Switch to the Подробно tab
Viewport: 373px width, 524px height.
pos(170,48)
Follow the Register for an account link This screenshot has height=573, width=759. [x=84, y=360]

-*-*-

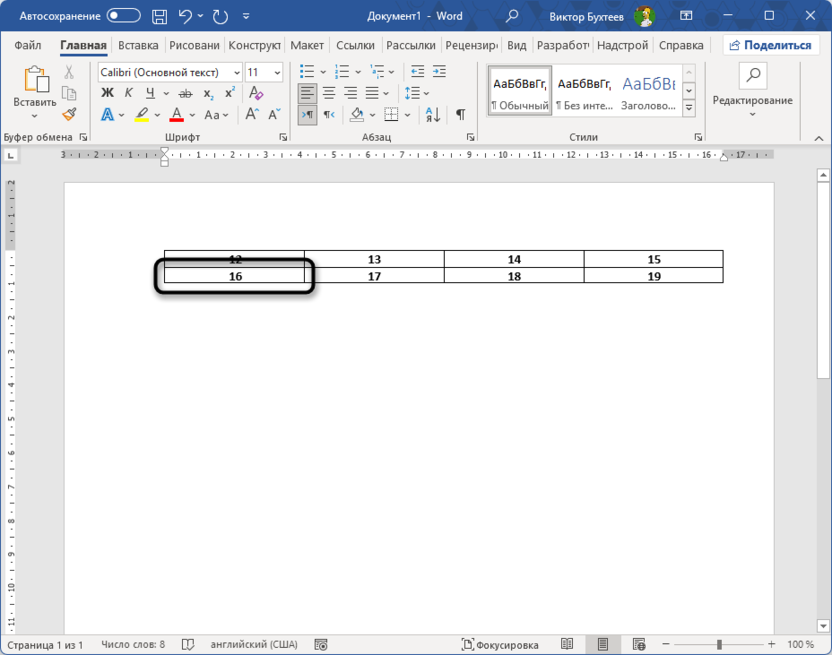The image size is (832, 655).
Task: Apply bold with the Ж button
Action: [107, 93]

-*-*-

In the entries above, the lines from the one bearing "Switch to the Подробно tab" up to and including the one bearing "Follow the Register" should be transcribed exactly; no other line is wanted.

▶ _Completed exercise_:
Switch to the Подробно tab
Viewport: 373px width, 524px height.
pos(170,48)
Follow the Register for an account link This screenshot has height=573, width=759. [x=84, y=360]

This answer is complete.